[[ PROVIDED INFORMATION, beginning ]]

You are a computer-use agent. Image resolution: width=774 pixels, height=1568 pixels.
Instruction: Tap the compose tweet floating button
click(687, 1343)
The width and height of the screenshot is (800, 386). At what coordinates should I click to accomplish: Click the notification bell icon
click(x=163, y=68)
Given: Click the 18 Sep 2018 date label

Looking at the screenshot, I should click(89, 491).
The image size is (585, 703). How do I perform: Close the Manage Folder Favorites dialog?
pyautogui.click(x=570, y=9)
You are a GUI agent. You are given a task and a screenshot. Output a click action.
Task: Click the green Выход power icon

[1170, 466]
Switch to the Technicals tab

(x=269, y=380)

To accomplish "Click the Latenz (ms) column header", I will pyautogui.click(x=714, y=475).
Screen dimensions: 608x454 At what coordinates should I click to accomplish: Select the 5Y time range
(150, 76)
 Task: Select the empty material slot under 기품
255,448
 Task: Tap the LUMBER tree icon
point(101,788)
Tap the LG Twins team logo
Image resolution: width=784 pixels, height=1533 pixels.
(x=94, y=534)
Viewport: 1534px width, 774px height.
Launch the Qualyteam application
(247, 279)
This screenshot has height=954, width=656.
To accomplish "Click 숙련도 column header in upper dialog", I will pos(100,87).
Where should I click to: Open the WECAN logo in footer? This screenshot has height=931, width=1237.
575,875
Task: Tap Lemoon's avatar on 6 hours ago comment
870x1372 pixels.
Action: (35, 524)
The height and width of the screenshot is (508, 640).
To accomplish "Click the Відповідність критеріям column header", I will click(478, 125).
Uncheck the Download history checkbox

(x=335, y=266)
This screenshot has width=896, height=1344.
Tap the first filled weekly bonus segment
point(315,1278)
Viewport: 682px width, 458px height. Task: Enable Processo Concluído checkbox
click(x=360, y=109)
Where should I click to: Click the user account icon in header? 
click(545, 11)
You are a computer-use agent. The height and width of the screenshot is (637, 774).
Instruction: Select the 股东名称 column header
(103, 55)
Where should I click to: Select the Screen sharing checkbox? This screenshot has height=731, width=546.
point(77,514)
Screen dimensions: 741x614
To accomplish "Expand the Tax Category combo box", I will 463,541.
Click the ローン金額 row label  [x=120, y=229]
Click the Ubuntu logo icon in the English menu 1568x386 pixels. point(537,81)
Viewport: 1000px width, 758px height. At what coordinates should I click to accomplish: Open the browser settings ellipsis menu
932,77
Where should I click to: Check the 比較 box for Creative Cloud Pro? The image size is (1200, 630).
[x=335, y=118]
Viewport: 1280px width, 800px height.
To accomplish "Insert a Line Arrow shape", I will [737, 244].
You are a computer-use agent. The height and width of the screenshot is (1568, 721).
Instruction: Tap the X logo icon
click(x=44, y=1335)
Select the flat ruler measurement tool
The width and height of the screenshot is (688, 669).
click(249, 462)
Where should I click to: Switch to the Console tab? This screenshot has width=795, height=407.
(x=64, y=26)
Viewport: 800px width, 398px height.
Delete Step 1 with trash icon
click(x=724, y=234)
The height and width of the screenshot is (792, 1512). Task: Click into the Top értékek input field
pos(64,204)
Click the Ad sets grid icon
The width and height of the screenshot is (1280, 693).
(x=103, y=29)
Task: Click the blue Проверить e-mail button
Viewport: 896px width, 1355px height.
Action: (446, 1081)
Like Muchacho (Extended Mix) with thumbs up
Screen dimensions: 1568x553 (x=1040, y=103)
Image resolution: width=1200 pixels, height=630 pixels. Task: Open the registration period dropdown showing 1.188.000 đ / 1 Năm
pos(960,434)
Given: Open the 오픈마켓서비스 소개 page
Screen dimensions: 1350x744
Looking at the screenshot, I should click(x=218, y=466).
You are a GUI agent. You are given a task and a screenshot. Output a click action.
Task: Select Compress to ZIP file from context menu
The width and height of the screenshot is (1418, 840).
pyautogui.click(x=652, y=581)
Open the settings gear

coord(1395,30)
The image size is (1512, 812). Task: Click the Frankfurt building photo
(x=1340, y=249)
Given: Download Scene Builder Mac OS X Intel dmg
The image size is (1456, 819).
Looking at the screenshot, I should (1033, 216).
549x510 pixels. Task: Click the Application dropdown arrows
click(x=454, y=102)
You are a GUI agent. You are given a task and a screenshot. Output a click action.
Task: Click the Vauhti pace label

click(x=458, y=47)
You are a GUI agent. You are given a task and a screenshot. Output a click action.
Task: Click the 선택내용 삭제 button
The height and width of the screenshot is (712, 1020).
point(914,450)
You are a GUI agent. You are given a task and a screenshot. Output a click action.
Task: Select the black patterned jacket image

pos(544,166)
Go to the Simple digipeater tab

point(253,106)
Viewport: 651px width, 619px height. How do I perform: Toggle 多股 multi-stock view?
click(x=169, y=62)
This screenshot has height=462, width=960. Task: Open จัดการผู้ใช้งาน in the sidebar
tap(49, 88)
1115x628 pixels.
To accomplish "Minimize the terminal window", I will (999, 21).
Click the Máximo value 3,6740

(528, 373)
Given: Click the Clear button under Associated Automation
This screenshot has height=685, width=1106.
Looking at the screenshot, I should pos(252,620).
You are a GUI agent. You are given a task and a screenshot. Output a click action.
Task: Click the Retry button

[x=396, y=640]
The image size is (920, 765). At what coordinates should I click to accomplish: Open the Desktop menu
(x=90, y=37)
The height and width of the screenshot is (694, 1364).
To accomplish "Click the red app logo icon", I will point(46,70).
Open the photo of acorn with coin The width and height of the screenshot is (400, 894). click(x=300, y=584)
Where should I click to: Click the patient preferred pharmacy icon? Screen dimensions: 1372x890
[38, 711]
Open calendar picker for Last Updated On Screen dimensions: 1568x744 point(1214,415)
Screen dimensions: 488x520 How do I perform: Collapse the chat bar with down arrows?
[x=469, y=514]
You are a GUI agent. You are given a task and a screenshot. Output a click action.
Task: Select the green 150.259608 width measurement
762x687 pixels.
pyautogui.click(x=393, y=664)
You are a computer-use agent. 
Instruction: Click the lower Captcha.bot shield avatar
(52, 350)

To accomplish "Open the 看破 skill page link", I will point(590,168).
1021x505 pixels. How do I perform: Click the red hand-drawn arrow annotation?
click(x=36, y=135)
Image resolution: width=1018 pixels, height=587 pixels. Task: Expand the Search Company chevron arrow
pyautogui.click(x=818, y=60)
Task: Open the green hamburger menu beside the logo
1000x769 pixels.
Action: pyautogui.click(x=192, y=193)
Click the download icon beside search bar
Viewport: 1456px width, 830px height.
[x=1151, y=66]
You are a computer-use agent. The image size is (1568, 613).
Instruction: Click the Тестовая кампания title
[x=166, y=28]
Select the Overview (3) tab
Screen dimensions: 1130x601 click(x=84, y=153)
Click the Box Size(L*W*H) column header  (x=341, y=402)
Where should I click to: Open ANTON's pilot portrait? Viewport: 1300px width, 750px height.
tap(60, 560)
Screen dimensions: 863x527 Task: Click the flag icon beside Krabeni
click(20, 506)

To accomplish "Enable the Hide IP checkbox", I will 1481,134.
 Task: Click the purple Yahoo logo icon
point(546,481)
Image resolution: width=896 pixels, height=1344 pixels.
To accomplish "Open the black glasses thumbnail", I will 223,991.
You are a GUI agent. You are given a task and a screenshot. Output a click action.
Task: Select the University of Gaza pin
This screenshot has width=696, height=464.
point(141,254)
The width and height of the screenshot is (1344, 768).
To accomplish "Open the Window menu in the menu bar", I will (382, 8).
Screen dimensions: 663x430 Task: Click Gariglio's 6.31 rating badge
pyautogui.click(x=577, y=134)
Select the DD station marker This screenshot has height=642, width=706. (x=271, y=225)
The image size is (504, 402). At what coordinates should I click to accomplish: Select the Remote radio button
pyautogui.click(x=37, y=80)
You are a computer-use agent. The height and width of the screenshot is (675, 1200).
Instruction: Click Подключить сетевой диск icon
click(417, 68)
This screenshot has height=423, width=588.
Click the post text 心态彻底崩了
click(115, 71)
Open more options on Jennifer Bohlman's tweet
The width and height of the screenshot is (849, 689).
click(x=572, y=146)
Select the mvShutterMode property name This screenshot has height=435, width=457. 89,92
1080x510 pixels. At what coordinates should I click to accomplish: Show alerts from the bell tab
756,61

[[ PROVIDED INFORMATION, end ]]

Using the entries above, give again exactly the lines from the line holding "Viewport: 1534px width, 774px height." through the line holding "Viewport: 800px width, 398px height.". Include both end lines and nothing else.

Viewport: 1534px width, 774px height.
Launch the Qualyteam application
(247, 279)
This screenshot has height=954, width=656.
To accomplish "Click 숙련도 column header in upper dialog", I will pos(100,87).
Where should I click to: Open the WECAN logo in footer? This screenshot has height=931, width=1237.
575,875
Task: Tap Lemoon's avatar on 6 hours ago comment
870x1372 pixels.
Action: (35, 524)
The height and width of the screenshot is (508, 640).
To accomplish "Click the Відповідність критеріям column header", I will click(478, 125).
Uncheck the Download history checkbox

(x=335, y=266)
This screenshot has width=896, height=1344.
Tap the first filled weekly bonus segment
point(315,1278)
Viewport: 682px width, 458px height. Task: Enable Processo Concluído checkbox
click(x=360, y=109)
Where should I click to: Click the user account icon in header? 
click(545, 11)
You are a computer-use agent. The height and width of the screenshot is (637, 774).
Instruction: Select the 股东名称 column header
(103, 55)
Where should I click to: Select the Screen sharing checkbox? This screenshot has height=731, width=546.
point(77,514)
Screen dimensions: 741x614
To accomplish "Expand the Tax Category combo box", I will 463,541.
Click the ローン金額 row label  [x=120, y=229]
Click the Ubuntu logo icon in the English menu 1568x386 pixels. point(537,81)
Viewport: 1000px width, 758px height. At what coordinates should I click to accomplish: Open the browser settings ellipsis menu
932,77
Where should I click to: Check the 比較 box for Creative Cloud Pro? The image size is (1200, 630).
[x=335, y=118]
Viewport: 1280px width, 800px height.
To accomplish "Insert a Line Arrow shape", I will [737, 244].
You are a computer-use agent. The height and width of the screenshot is (1568, 721).
Instruction: Tap the X logo icon
click(x=44, y=1335)
Select the flat ruler measurement tool
The width and height of the screenshot is (688, 669).
click(249, 462)
Where should I click to: Switch to the Console tab? This screenshot has width=795, height=407.
(x=64, y=26)
Viewport: 800px width, 398px height.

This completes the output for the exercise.